Description of the task: Please repeat, exactly as written, the line containing "This screenshot has height=423, width=367." and every line after it through the end of the records below, leaving out any pictures.

Data supplied:
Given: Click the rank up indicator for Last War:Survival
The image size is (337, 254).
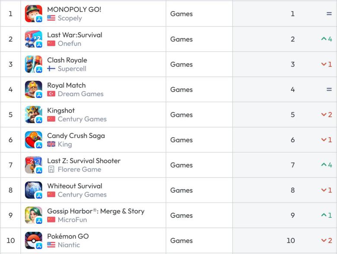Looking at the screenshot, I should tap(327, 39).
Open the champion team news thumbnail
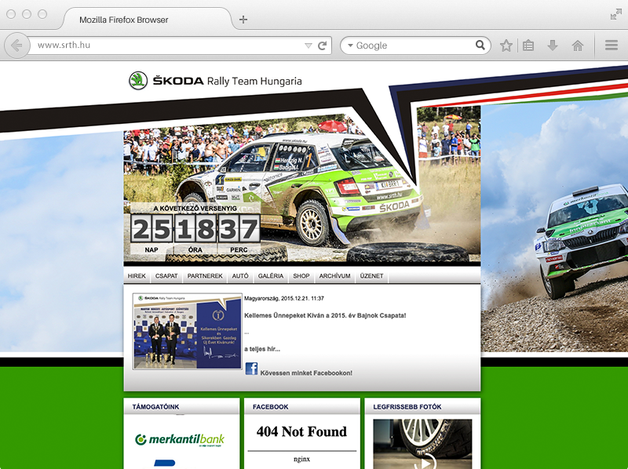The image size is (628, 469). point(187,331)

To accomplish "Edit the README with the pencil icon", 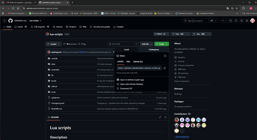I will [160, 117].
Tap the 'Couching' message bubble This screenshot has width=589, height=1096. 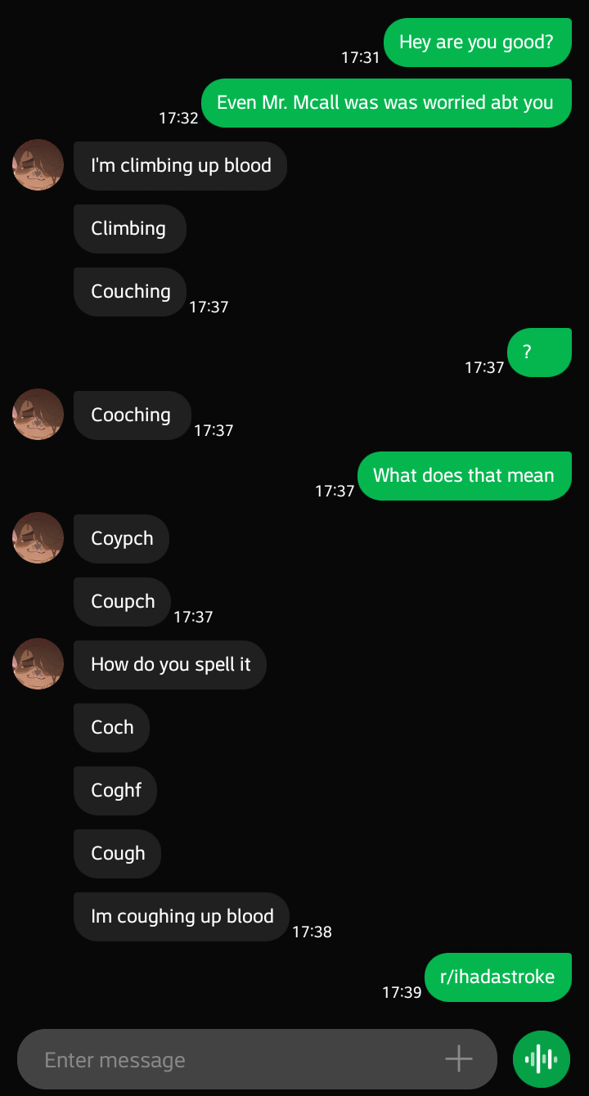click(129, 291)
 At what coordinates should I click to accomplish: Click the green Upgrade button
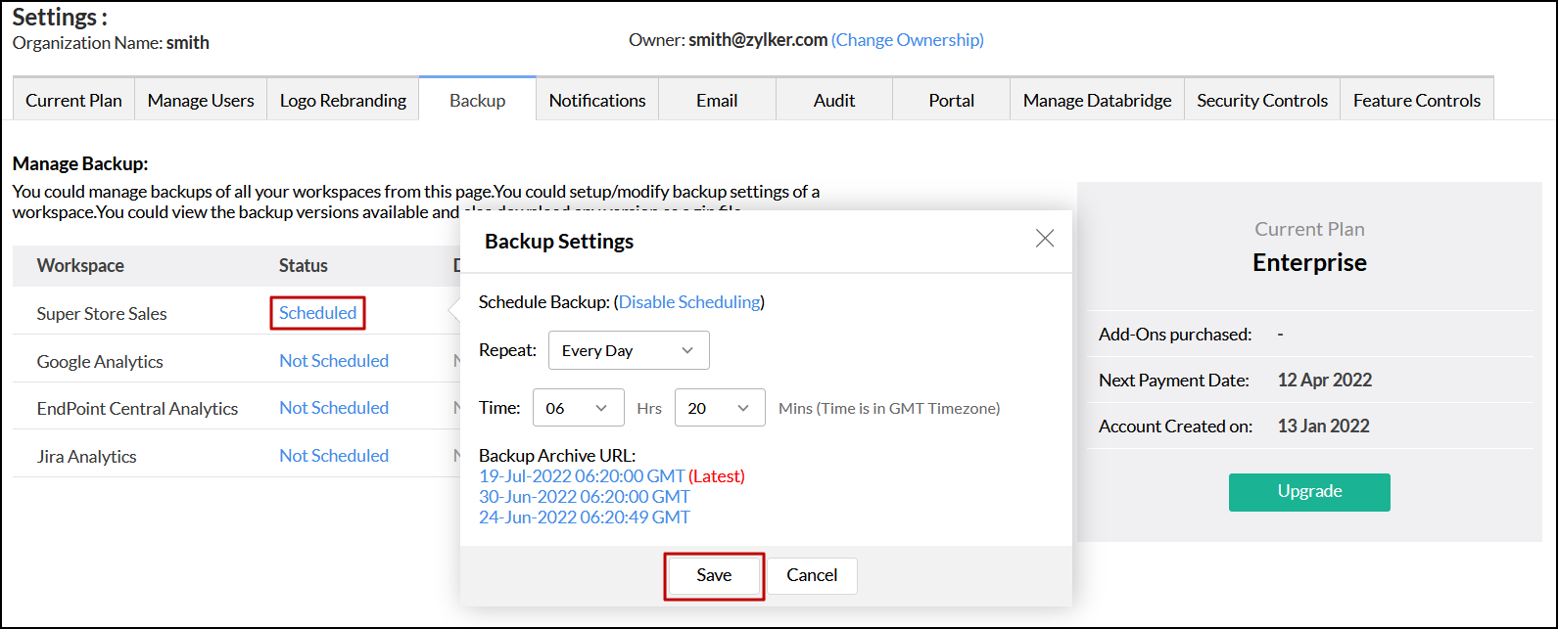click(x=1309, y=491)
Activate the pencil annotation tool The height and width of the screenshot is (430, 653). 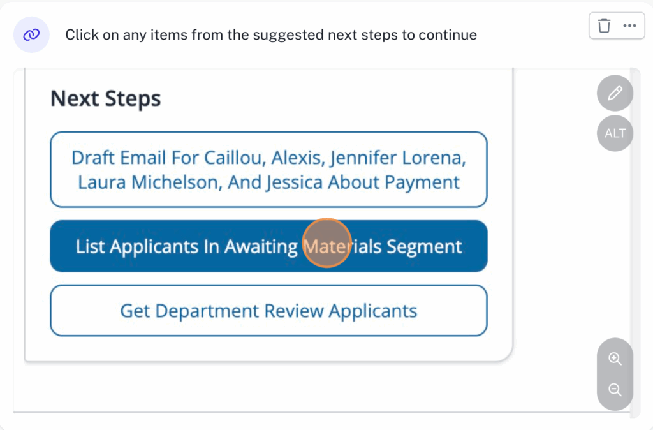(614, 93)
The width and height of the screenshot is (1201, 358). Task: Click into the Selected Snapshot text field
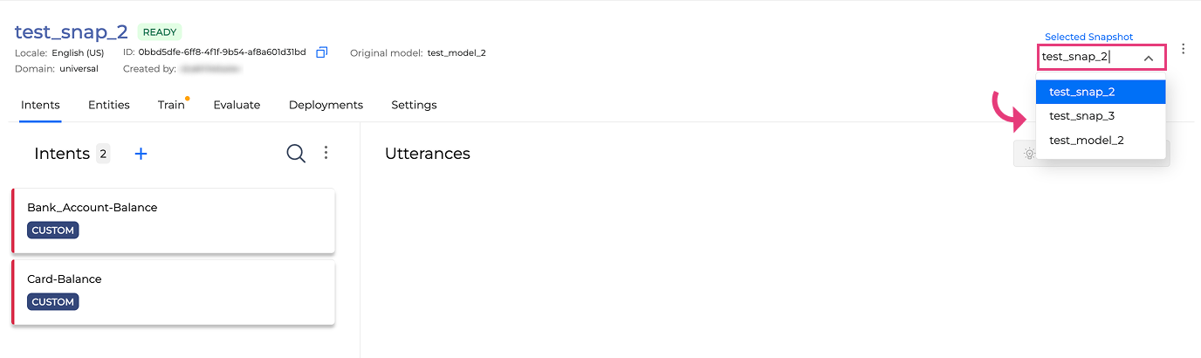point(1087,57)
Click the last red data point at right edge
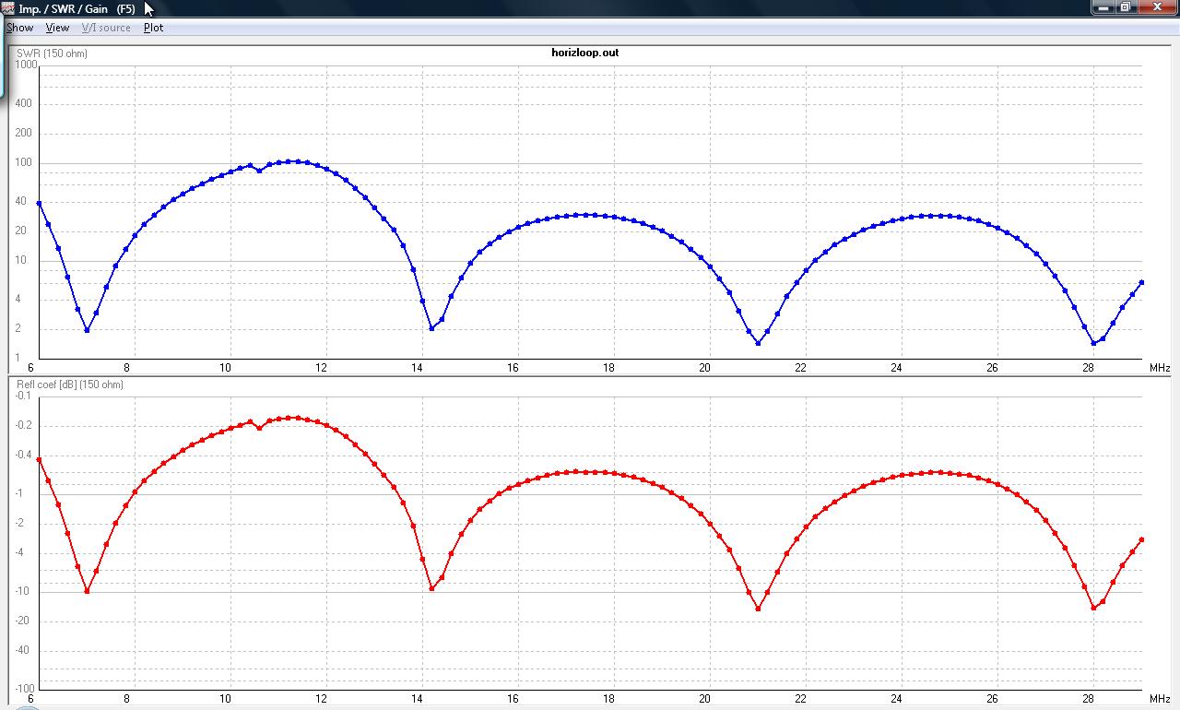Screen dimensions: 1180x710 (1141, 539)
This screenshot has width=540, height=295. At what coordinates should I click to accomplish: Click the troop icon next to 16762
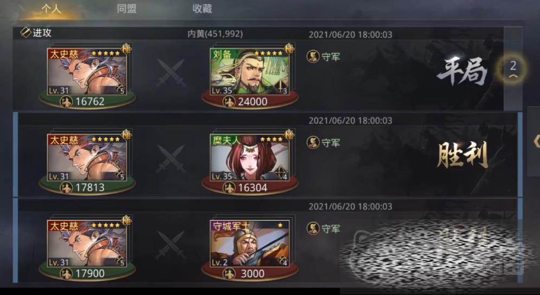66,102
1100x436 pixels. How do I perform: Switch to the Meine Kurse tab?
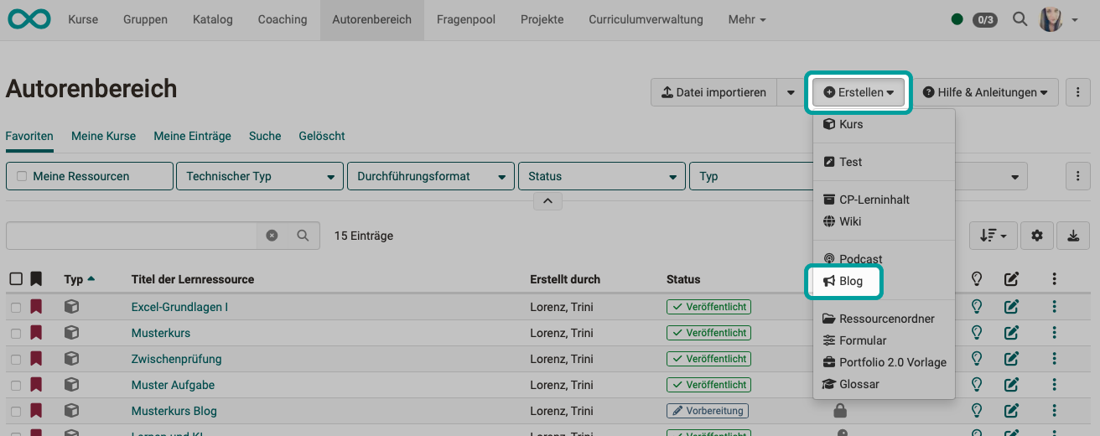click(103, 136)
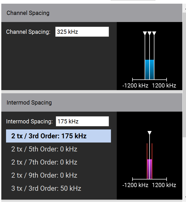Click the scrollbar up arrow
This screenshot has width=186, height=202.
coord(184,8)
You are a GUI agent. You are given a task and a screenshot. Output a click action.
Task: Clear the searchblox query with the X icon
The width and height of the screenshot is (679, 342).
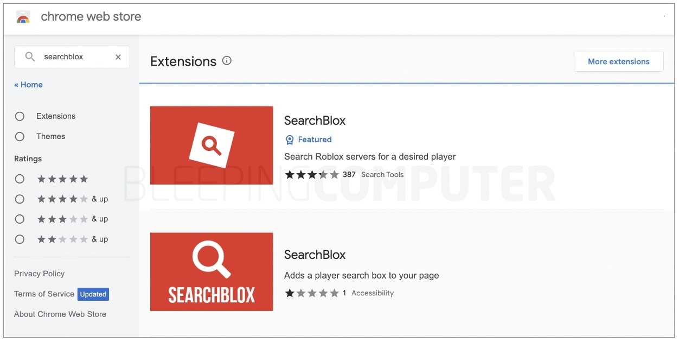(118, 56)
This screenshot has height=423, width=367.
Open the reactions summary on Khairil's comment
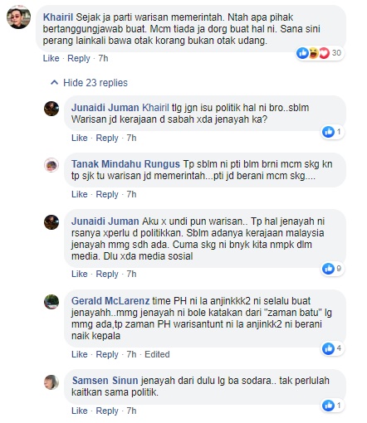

Task answer:
This screenshot has height=423, width=367.
Open the reactions summary on Khairil's comment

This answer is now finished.